The military junta was supposed to hold new elections in February in 2021, but announced in January that they were suspending elections for five years.
Adding fuel to the fire is that the military coup leaders have embraced Russia as a partner to include the hiring of the Wagner Group, a mercenary proxy force for Moscow who has left a trail of human rights violations in their wake in every country they’ve been involved in. The Mali junta expelled the French ambassador a week ago.
French Foreign Minister Jean-Yves Le Drian said on Monday that, “If the conditions are no longer in place for us to be able to act in Mali – which is clearly the case – we will continue to fight terrorism side-by-side with Sahel countries who want it,” he said indicating that France will redeploy forces elsewhere in the Sahel.
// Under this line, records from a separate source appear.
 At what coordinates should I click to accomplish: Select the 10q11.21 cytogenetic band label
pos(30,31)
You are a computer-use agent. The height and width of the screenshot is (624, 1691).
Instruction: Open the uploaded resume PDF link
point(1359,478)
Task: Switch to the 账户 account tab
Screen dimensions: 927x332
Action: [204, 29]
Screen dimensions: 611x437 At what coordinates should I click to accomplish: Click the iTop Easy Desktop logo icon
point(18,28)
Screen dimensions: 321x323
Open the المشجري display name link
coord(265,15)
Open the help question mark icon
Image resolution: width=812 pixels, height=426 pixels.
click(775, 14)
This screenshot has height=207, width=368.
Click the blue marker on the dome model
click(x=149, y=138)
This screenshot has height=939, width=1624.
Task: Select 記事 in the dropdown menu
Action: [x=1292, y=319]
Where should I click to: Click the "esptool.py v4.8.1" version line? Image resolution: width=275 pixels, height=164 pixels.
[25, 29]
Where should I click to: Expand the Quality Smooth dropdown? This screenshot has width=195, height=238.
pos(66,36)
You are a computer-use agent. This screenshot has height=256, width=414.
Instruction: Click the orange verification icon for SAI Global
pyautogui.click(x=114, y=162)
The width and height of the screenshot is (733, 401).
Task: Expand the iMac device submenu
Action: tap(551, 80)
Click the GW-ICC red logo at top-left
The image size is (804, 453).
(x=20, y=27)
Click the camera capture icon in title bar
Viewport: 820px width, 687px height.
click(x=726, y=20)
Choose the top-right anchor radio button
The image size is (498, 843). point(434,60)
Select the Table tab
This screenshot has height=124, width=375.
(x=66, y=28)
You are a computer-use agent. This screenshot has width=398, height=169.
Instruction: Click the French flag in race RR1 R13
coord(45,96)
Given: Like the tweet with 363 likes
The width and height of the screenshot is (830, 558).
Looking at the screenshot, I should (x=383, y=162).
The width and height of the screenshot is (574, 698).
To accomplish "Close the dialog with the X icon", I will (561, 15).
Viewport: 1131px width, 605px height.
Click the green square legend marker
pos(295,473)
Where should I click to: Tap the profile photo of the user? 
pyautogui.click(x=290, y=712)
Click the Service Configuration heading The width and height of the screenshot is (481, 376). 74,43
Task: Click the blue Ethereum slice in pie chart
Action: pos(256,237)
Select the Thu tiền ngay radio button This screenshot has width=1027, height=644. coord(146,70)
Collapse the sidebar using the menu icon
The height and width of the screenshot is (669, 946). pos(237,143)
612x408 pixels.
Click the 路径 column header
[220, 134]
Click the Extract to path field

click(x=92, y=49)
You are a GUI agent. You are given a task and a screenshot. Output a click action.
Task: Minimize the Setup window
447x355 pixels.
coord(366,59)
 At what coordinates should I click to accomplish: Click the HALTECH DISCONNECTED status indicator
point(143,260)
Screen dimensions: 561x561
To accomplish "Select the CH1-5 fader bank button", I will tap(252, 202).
That sentiment was echoed by Germany. German Defense Minister Christine Lambrecht told her Malian counterpart Sadio Camara: “If elections are delayed for four or five years, then there is no basis for further German engagement.”
She added that the idea of Malian troops trained by Germans only “to work with Russian mercenaries, is unthinkable.”
A French withdrawal would also mean that the Special Operations Task Force – Takuba would also be withdrawn. France assembled Special Operations troops from across the EU to work by, with, and through local militaries setting up training programs and accompanying troops against insurgents that include forces that are aligned with al-Qaeda and the Islamic State. Czech and Estonian SOF troops have been actively involved in Takuba and they would likely leave with the French as well.
Estonian Defense Minister Kalle Laanet said on Saturday, “It’s impossible to continue in such conditions.”
Denmark sent a contingent of Special Operations troops to be part of Takuba, but the Mali military junta, claimed that they were not cleared to enter the country and they were forced to leave. The Norwegians who have excellent SOF units, canceled their planned deployment to Takuba. Currently, Takuba has about 900 troops with nearly half of them French.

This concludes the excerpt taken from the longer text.